So what happened? Well, George, your senior technician, was out with the flu for a couple of weeks last winter, and Sally did not start on time because she was held up by the delay in her last project. Over the course of this fourteen-month project, there were many small changes in the requirements and the business environment. How do projects become late? Fred Brooks answered that question this way: “One day at a time.”

The longer the duration is that we estimate for the project, the farther away the actual results will be from the estimated results. This is because we, as humans, have limited ability to view into the future. Moreover, the longer the project takes, the higher the likelihood that changes will occur in the business, in the project specifications, and in people’s minds. Shorter duration projects have a better record in terms of on-time and within-budget delivery.

So, the answer to the estimating dilemma seems obvious: estimate shorter periods of time.

Bite size pieces
The term ‘timebox’ was first used by Scott Shultz of DuPont. He introduced it as part of his Rapid Iterative Production Prototyping (RIPP) method, a precursor to Rapid Application Development (RAD). The concept is simple: instead of estimating how long it will take to do the scope, the team estimates how much scope can be done in a fixed length of time.

A timebox is a fixed period established by management within which the project team accomplishes a task. The end date is typically set in stone and may not be changed. The team estimates the scope of the task to meet the deadline.
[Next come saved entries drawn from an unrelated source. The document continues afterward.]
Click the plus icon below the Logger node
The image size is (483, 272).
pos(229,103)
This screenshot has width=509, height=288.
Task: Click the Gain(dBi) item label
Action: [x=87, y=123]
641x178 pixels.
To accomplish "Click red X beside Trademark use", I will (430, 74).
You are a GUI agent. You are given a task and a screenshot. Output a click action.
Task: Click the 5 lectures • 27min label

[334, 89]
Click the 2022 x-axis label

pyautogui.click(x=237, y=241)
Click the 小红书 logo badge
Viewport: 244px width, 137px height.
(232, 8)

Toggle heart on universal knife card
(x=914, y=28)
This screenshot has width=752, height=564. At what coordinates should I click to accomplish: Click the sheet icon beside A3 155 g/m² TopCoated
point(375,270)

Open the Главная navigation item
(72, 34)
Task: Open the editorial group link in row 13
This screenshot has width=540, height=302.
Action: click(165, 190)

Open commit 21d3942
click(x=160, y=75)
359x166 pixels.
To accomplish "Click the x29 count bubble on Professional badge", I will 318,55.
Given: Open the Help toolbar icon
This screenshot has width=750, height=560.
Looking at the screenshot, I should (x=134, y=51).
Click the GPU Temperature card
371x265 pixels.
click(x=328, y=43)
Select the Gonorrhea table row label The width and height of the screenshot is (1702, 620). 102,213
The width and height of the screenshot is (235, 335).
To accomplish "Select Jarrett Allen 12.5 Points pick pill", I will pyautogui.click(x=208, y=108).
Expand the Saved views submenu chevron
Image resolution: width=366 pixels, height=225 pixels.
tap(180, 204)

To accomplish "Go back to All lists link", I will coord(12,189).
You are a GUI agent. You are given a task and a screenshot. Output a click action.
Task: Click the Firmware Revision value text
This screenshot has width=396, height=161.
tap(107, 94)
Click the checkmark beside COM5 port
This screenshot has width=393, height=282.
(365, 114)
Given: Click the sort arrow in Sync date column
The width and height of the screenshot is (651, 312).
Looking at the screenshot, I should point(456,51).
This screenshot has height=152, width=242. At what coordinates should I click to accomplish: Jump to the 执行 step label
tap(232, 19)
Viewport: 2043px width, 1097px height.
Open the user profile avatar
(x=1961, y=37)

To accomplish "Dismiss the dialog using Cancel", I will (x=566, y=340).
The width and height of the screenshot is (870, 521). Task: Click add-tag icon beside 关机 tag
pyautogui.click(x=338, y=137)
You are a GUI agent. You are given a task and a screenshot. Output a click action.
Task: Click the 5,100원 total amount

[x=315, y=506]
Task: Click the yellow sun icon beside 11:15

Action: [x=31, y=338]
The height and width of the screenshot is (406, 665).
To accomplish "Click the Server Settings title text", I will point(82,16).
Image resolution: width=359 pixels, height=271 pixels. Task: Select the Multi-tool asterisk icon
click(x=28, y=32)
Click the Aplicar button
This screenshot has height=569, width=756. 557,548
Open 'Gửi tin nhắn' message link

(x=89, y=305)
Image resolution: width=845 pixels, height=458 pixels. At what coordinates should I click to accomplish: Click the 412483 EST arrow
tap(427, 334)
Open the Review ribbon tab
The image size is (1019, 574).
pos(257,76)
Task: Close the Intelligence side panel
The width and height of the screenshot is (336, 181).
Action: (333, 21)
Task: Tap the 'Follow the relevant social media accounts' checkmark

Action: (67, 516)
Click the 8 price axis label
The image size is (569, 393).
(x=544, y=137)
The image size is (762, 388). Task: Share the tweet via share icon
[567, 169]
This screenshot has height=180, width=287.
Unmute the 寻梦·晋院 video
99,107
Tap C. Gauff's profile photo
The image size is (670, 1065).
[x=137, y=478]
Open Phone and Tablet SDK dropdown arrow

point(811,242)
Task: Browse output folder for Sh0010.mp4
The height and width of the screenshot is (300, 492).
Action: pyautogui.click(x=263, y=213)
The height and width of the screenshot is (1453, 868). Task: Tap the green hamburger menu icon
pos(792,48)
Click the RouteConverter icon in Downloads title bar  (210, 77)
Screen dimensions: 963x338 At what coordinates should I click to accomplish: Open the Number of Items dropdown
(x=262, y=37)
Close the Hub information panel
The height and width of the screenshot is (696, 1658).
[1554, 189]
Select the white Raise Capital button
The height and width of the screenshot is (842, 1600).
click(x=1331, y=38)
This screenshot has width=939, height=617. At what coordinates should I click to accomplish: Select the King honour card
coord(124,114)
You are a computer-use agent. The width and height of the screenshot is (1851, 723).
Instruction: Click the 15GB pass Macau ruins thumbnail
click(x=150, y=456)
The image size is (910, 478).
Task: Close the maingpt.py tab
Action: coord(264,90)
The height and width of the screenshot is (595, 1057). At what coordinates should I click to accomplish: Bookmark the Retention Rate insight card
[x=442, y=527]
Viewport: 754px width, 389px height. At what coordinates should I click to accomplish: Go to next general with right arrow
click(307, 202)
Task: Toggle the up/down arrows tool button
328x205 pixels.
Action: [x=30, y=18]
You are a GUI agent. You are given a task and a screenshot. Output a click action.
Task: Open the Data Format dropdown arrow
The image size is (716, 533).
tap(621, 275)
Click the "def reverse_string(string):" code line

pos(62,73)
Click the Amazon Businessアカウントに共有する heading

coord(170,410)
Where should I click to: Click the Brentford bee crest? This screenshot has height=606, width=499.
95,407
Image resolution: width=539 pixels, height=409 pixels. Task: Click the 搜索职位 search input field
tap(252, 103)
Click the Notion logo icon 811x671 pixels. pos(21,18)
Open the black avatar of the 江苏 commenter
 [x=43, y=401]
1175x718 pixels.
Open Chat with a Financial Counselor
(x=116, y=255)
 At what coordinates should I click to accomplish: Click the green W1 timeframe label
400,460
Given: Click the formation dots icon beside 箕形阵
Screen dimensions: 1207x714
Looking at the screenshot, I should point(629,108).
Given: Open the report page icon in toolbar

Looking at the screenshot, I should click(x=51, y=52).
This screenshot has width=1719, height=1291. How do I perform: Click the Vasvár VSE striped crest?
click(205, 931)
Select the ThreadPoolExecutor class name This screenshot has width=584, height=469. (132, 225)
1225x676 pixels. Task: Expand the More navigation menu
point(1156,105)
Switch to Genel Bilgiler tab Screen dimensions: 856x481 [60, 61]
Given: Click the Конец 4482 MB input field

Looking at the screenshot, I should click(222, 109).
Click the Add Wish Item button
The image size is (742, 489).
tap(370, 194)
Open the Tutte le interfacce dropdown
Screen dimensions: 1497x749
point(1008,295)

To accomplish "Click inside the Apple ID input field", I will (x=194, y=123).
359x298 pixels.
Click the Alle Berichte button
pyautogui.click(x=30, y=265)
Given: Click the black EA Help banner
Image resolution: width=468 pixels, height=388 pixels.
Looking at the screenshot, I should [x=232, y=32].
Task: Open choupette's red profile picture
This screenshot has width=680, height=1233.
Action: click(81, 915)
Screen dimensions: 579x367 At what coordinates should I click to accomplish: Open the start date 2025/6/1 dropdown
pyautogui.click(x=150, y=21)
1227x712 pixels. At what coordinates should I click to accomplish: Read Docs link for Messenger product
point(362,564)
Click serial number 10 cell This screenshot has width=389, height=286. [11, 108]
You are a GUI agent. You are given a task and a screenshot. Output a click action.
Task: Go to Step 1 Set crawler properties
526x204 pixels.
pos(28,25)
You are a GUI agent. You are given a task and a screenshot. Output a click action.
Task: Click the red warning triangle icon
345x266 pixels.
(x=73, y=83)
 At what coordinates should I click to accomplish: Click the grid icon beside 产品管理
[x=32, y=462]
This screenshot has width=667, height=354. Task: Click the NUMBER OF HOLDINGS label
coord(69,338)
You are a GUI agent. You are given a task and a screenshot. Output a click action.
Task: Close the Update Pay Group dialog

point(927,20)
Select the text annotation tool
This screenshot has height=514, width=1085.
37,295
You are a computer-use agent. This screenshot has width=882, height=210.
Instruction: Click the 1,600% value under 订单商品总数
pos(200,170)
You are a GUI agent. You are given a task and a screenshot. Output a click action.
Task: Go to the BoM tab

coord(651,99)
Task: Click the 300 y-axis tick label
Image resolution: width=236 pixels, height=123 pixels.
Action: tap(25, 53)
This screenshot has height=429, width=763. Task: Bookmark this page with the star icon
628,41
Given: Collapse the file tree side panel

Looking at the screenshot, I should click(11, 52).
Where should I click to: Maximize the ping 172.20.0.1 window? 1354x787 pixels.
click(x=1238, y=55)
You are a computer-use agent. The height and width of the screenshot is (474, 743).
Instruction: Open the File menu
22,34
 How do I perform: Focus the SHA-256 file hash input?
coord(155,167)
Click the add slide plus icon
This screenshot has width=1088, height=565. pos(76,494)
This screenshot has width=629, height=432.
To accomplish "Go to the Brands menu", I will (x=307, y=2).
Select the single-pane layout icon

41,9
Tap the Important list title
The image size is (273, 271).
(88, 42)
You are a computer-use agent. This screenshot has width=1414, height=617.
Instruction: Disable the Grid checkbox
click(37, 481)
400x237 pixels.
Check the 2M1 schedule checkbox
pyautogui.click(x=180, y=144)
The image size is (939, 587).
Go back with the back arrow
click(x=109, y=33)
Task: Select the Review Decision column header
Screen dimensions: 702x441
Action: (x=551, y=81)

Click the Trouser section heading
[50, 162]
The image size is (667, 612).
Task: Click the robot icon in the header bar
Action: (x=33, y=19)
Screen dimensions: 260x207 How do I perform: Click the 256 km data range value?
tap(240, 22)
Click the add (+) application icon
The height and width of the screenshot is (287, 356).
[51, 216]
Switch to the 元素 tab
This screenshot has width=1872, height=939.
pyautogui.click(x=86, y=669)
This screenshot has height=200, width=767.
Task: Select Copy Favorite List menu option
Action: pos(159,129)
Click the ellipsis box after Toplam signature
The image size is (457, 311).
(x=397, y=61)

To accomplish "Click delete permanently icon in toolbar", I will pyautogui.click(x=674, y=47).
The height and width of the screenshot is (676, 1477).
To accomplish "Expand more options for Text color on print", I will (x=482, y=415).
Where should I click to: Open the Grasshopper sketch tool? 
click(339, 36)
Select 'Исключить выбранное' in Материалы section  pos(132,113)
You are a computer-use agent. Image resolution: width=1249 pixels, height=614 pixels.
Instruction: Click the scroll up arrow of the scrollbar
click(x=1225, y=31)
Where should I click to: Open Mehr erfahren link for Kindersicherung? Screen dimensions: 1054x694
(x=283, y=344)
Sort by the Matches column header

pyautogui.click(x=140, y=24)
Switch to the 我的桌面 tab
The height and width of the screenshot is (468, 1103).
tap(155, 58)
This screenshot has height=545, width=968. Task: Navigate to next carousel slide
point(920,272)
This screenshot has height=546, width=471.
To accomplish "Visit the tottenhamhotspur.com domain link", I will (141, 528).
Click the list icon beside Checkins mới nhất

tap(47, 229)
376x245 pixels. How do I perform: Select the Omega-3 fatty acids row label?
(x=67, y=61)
As an example, you might estimate that driving from New York City to Miami, Florida, will take 24 hours. That is a project estimate. You might also decide that you want to drive only 8 hours in one day. So you determine how far you can travel in one day of driving and book a hotel for the night in that location, say, Richmond, Virginia. That is a timebox.

Timeboxed iterations require a development team and the business to make decisions regarding the priority of work and risks associated with each part of the work, and then to identify what is of highest business or technical value.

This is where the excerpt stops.